I glanced out the window toward the main house, hoping to see Edward's lanky frame approach, but the lane was bare. Skeletal grasses blew forlornly in the rising wind, and it seemed the entire landscape was monochromatic, from the gray of the sky, the white on the ground and the gravel of the path leading away from the cabin.
A dark speck drew my eye, and in the second I saw it, my heart fell. He sat on the fencepost, the shrill wind ruffling his feathers. The raven with the white splotch on his back. The same raven that I'd seen, now, eleven times since I'd woken.
The strange dream bounced around in my head. All I can tell you is this: all is as the universe decrees. What did that mean?
Was this just an odd occurrence? Something that Edward and I would look back on as bizarre, with no discernable meaning? Or would this turn out to be, as I feared, something that would change our lives?
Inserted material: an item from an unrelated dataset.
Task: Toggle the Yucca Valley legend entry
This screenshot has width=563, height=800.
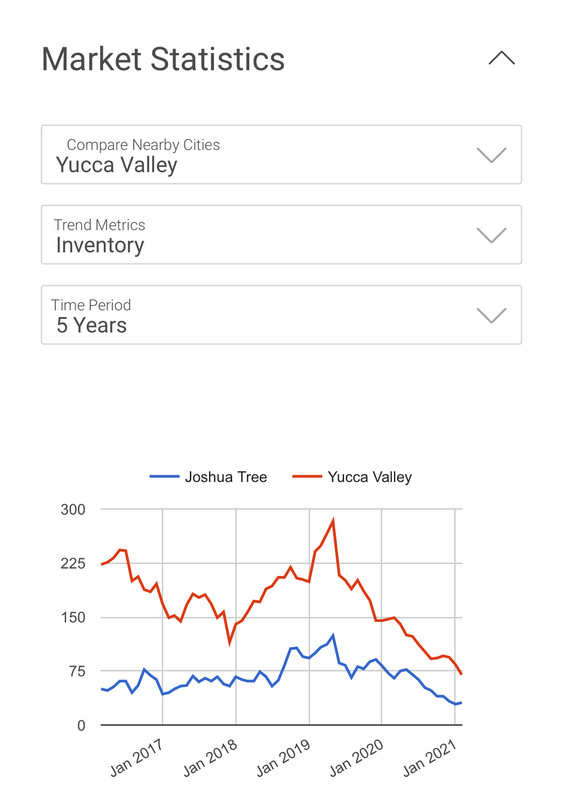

I'd looked up the mythology of ravens online. There was ample folklore surrounding them. They were considered tricksters by some Native American tribes, while others associated them with prophecy, intelligence, the ability to shapeshift, and longevity.
I felt as if we were flirting with the edge of something none of us understood, that our sightings and my dream of the raven weren't coincidence, but stood for a larger truth that we would learn of when the universe decided to tell us.
So, while we waited, it didn't help me any to recall that the Scottish legends pointed to the raven as a harbinger of death.